CICLISMO
Elia Viviani, in Turchia prima vittoria da pro

Elia Viviani
Un gran bel sabato, per il ciclismo italiano, al Giro di Turchia. La penultima tappa, risolta da una volata, è stata però condizionata da una caduta, all’ultimo km. Un maxi capitombolo che ha frantumato quel treno Columbia che si apprestava a lanciare la volata del solito Greipel, in cerca della quinta vittoria personale nella corsa turca. Volata dunque anomala, perché ristretta a chi era riuscito a rimaner fuori dalla caduta.
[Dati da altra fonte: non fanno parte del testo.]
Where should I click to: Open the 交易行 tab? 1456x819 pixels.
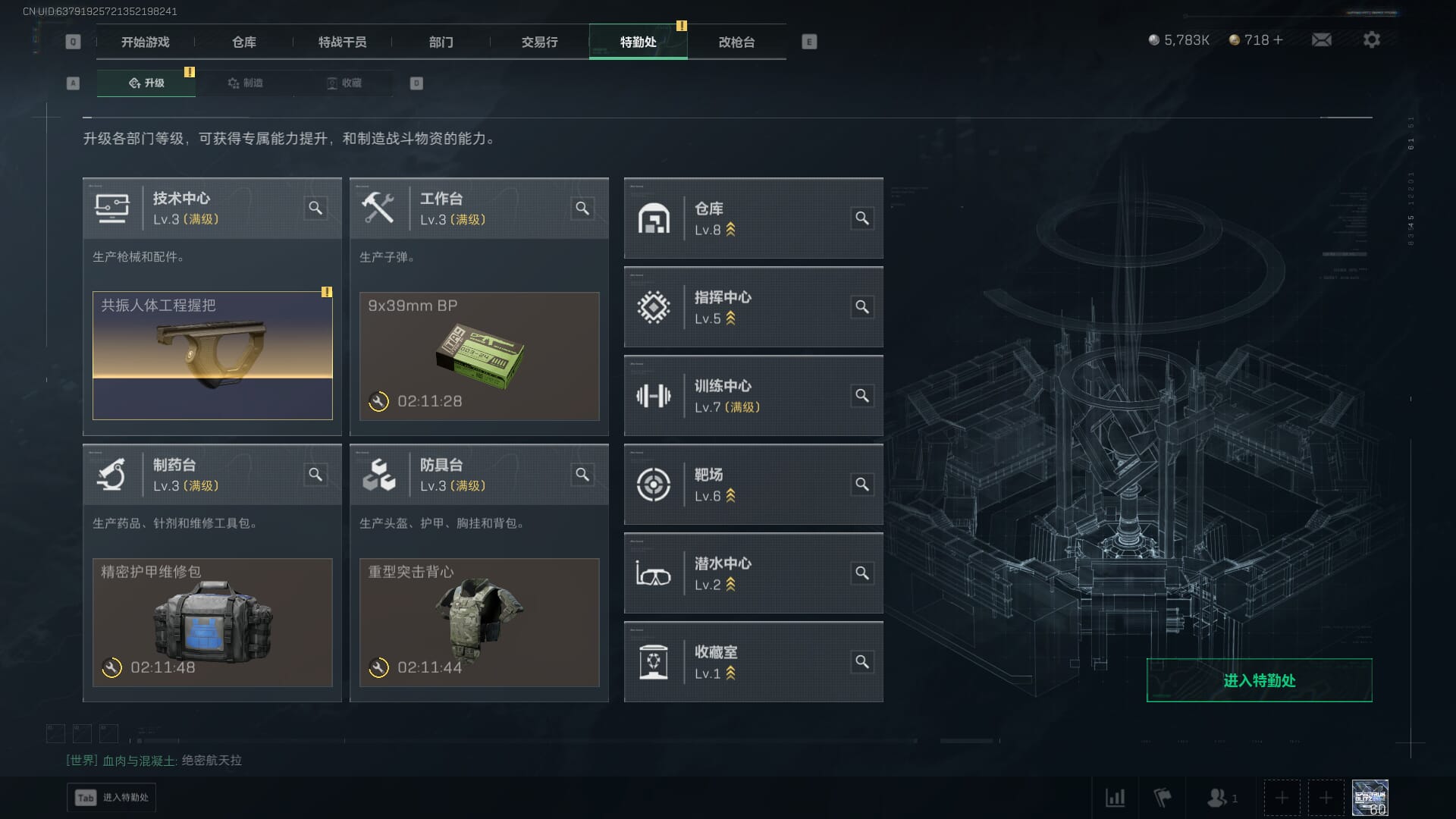pos(539,42)
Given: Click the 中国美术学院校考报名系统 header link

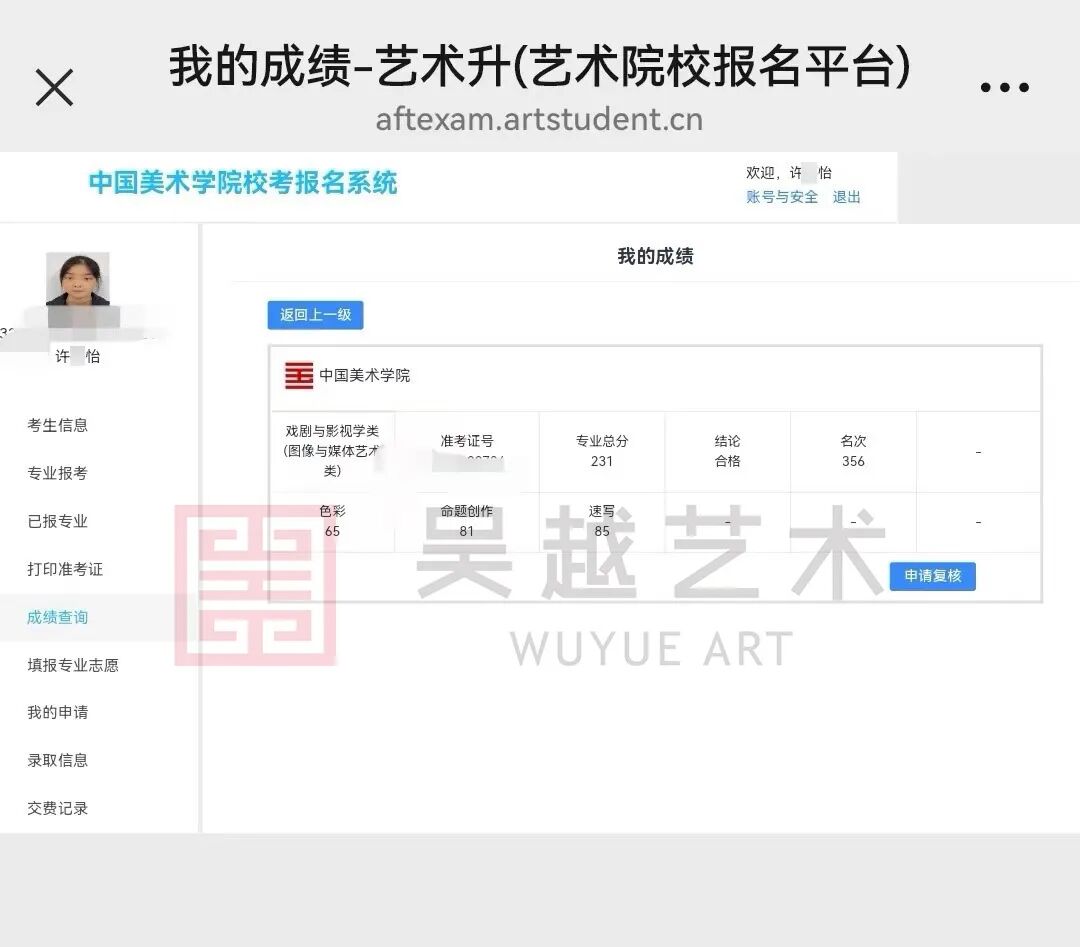Looking at the screenshot, I should (243, 184).
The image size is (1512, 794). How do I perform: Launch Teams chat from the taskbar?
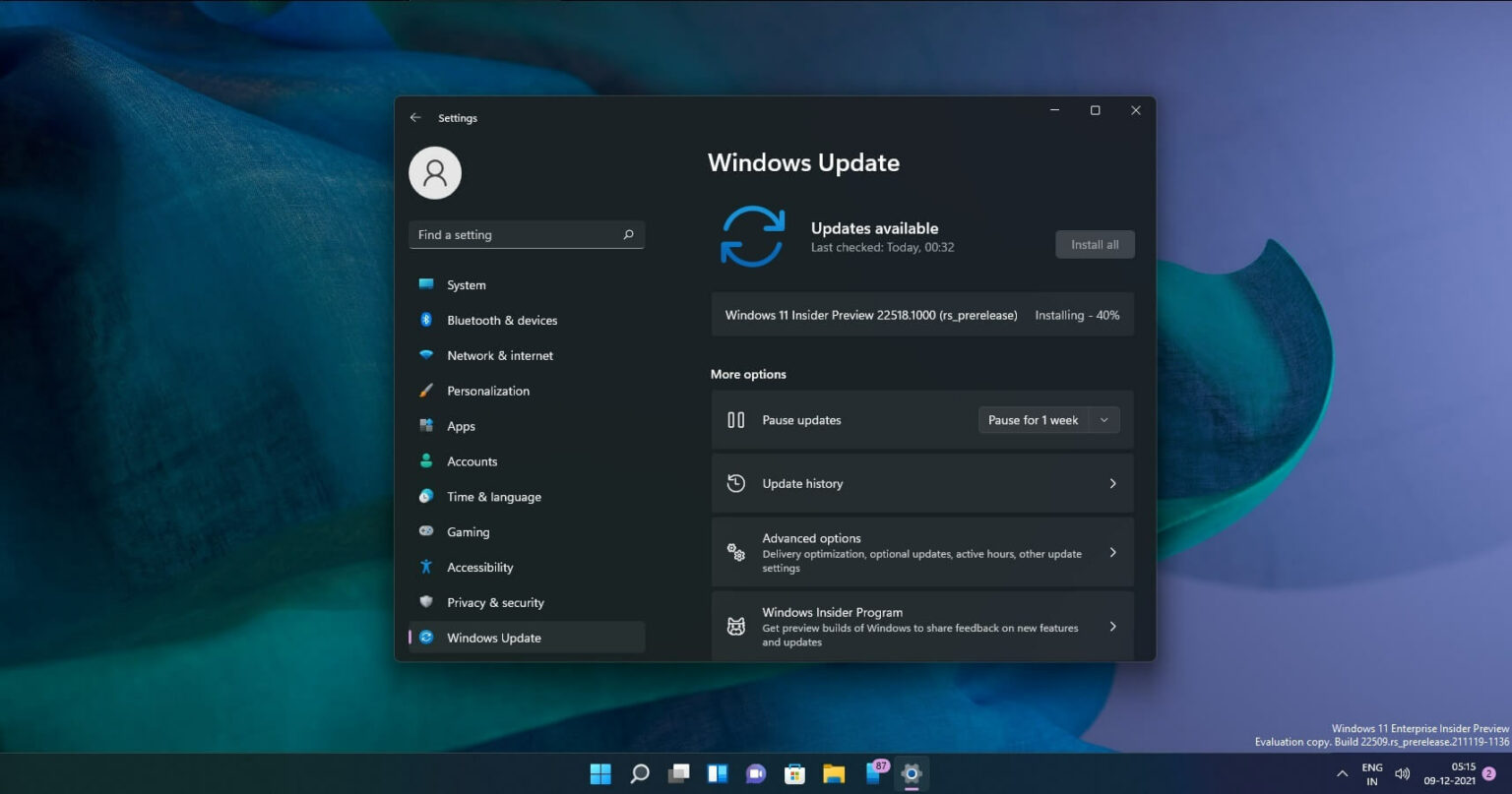[755, 773]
Volata condotta da Viviani con molto mestiere, quasi ai limiti del regolamento, grazie all'esperienza maturata in pista. Tutto italiano infine il podio di Anatlya, con il già citato Visconti 2° e Grendene 3°. Tutti i corridori rimasti coinvolti nella caduta, da regolamento, verranno accreditati dello stesso tempo del vincitore.
"Ho fatto una volata corretta, una volata di testa ma corretta. E mi spiace che Visconti si sia arrabbiato" , ha spiegato Viviani a fine tappa.
A 21 anni il promettente Elia, un talento nato in pista, coglie dunque la prima vittoria da pro, nella sua prima corsa coi grandi.